LE TUE ISTRUZIONI — Puoi trascrivere parola per parola, dalla pagina sull'economia di Taranto riportata qui sotto, il tratto che va da "I numeri descrivono" fino a "Puglia dello 0,9."?

PAGINA —
- - -
TARANTO - Timidi segnali di ripresa e forti criticità. Con la
disoccupazione giovanile alle stelle, una tassazione soffocante e un
territorio che invecchia. E’ la fotografia, per certi versi impietosa,
dell’economia di Taranto tracciata dal «Rapporto Taranto 2016» della
Camera di Commercio, presentata ieri in coincidenza con la 14esima
Giornata dell’Economia.
I numeri descrivono un territorio che procede a tentoni, alla ricerca
di un rilancio possibile ma sostanzialmente fermo. Immagine rilanciata
da un confronto spesso penalizzante con le medie nazionali. A partire
dal «valore aggiunto» prodotto in provincia di Taranto (ovvero le
attività prodotte e distribuite nel territorio a partire dai beni
primari): l’indice risale dello 0,5 per cento dopo il calo degli scorsi
anni. Un dato che evidenzia l’elasticità e la reattività conservata dal
sistema produttivo locale. Ma in Italia la crescita è dell’1,3 e in
Puglia dello 0,9.
- - -
DATI FORNITI —
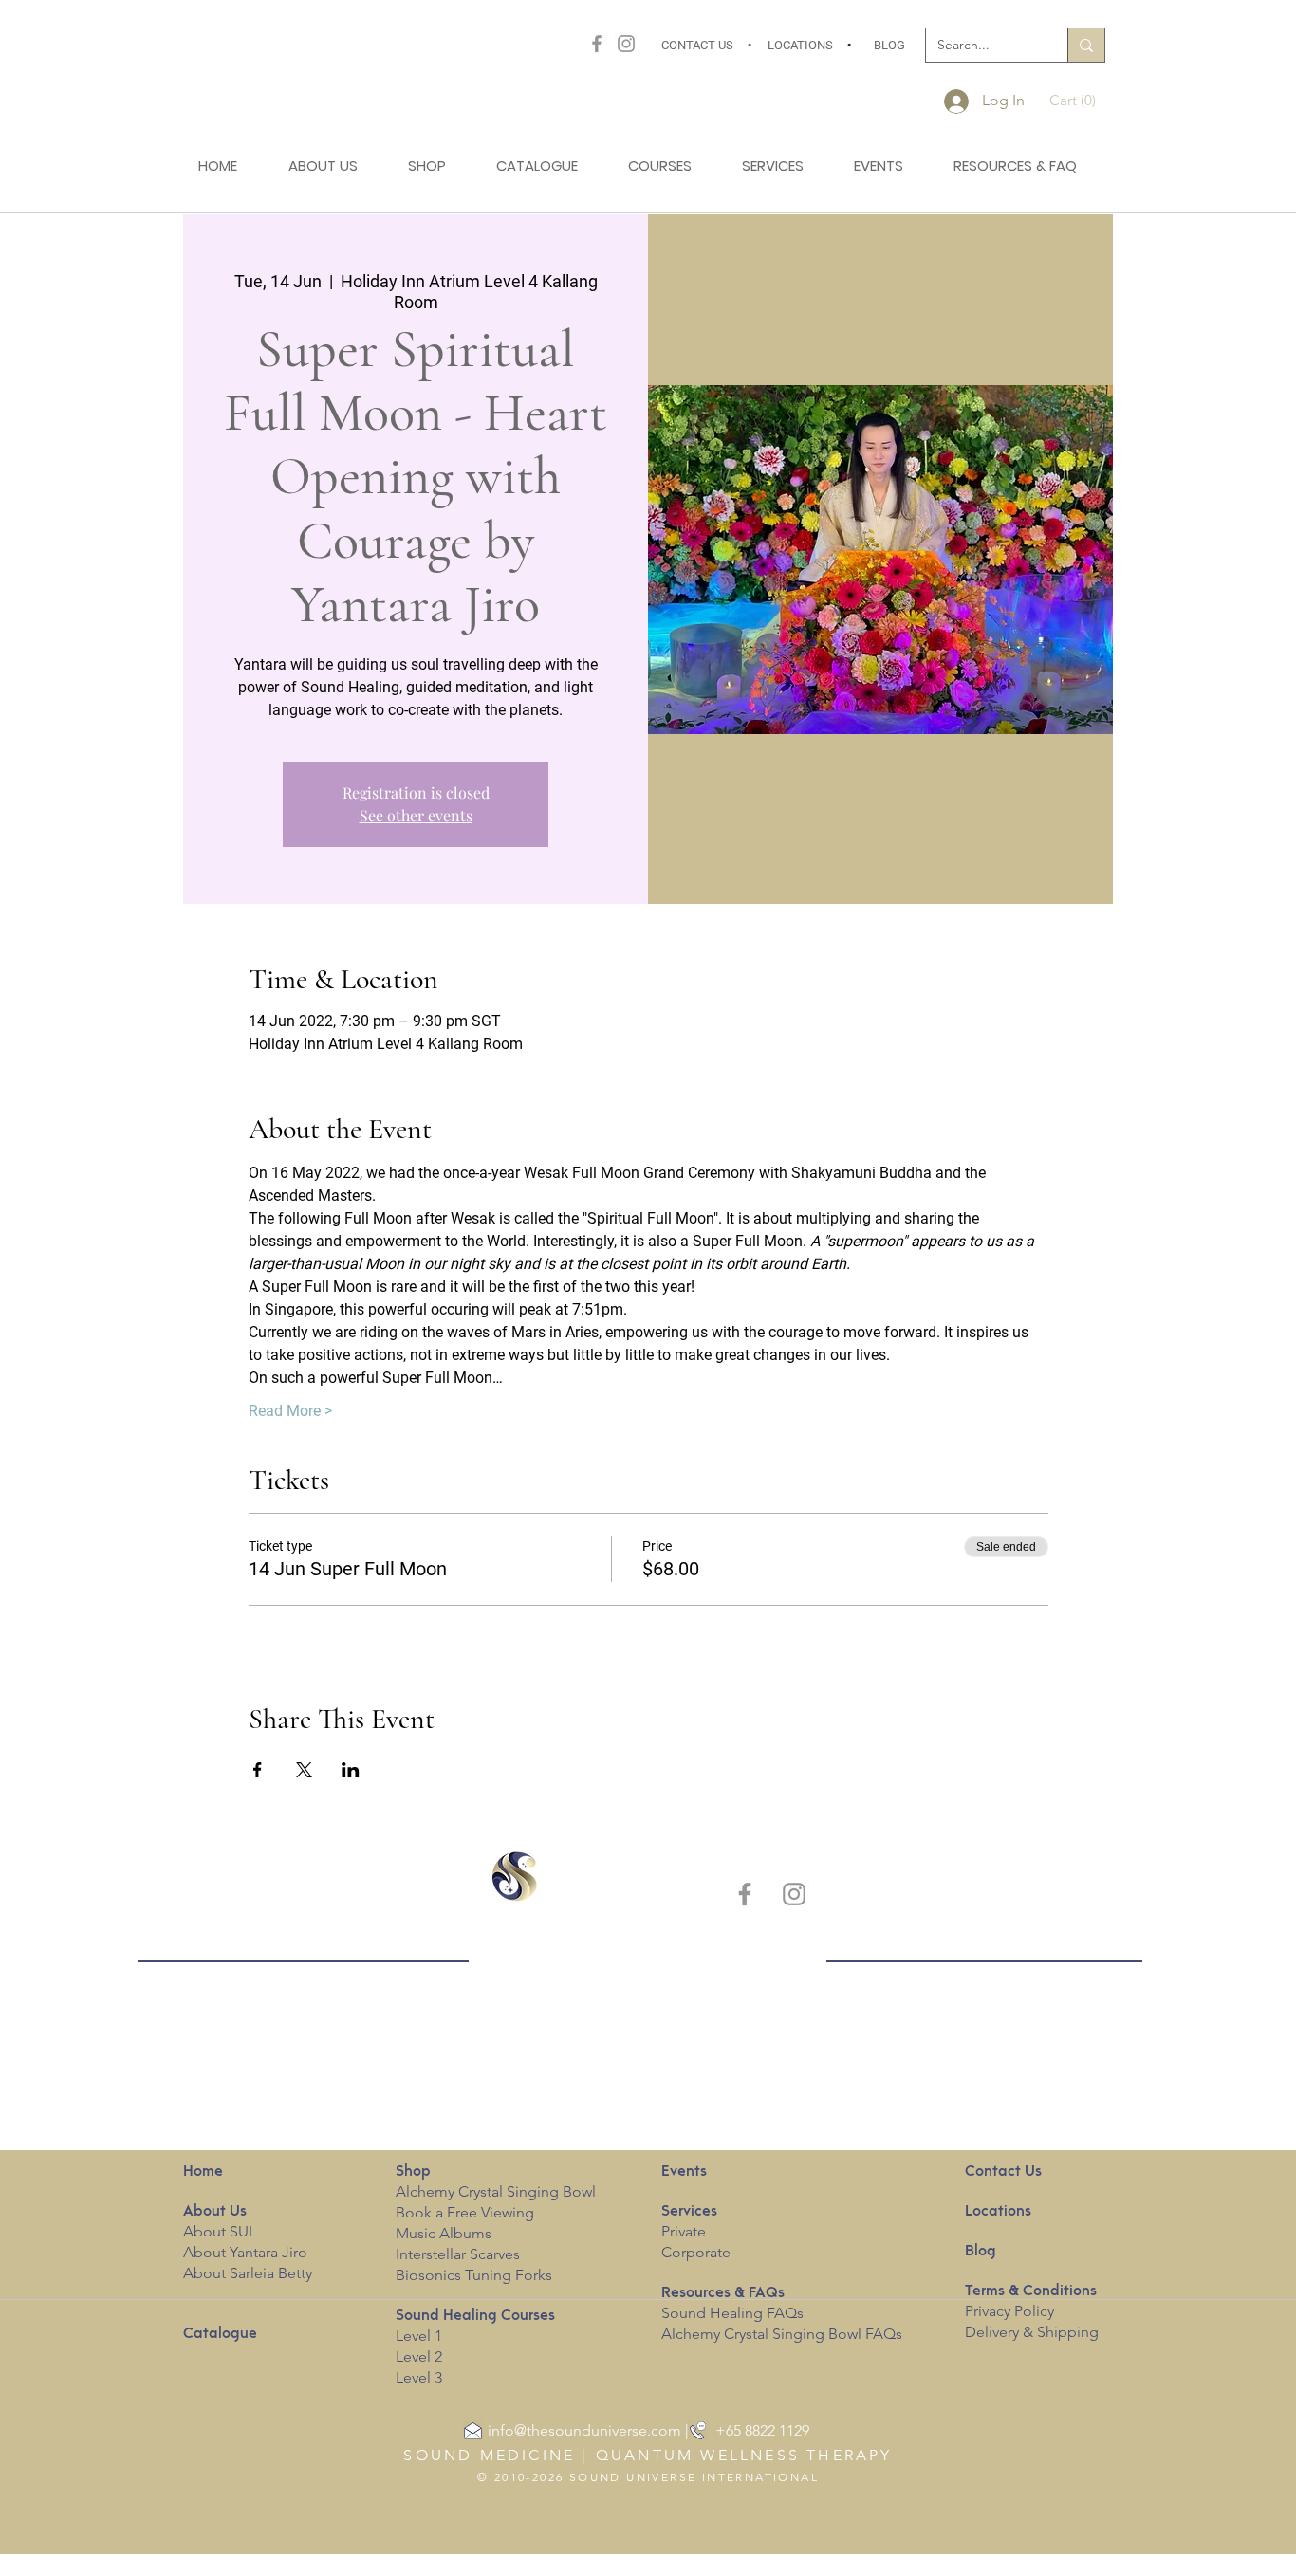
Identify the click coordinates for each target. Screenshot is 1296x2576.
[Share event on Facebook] (258, 1769)
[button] (1077, 100)
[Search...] (1085, 45)
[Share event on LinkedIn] (351, 1769)
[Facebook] (596, 43)
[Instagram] (626, 43)
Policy (1034, 2311)
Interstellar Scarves (458, 2254)
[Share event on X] (304, 1769)
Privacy (987, 2311)
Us (215, 2211)
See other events (416, 815)
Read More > (290, 1411)
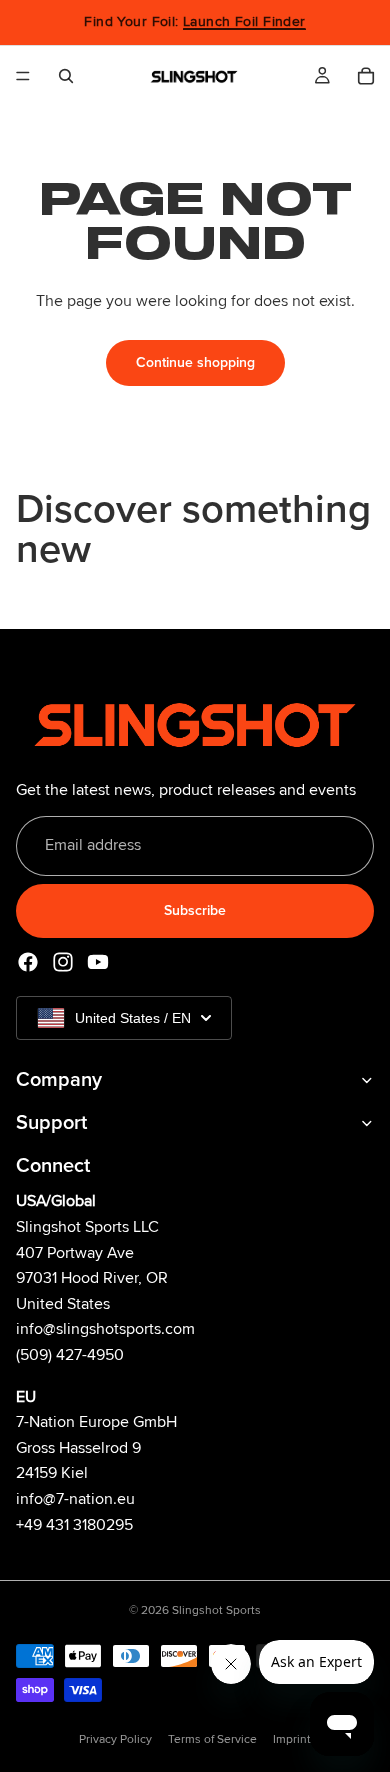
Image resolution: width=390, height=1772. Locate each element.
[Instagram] (63, 962)
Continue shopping (195, 362)
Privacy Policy (115, 1739)
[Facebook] (28, 962)
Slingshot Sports (216, 1610)
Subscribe (195, 910)
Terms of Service (212, 1739)
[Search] (66, 76)
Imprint (292, 1739)
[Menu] (23, 76)
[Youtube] (98, 962)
- - -
RISPOSTA ALL'ESERCIZIO —
I numeri descrivono un territorio che procede a tentoni, alla ricerca
di un rilancio possibile ma sostanzialmente fermo. Immagine rilanciata
da un confronto spesso penalizzante con le medie nazionali. A partire
dal «valore aggiunto» prodotto in provincia di Taranto (ovvero le
attività prodotte e distribuite nel territorio a partire dai beni
primari): l’indice risale dello 0,5 per cento dopo il calo degli scorsi
anni. Un dato che evidenzia l’elasticità e la reattività conservata dal
sistema produttivo locale. Ma in Italia la crescita è dell’1,3 e in
Puglia dello 0,9.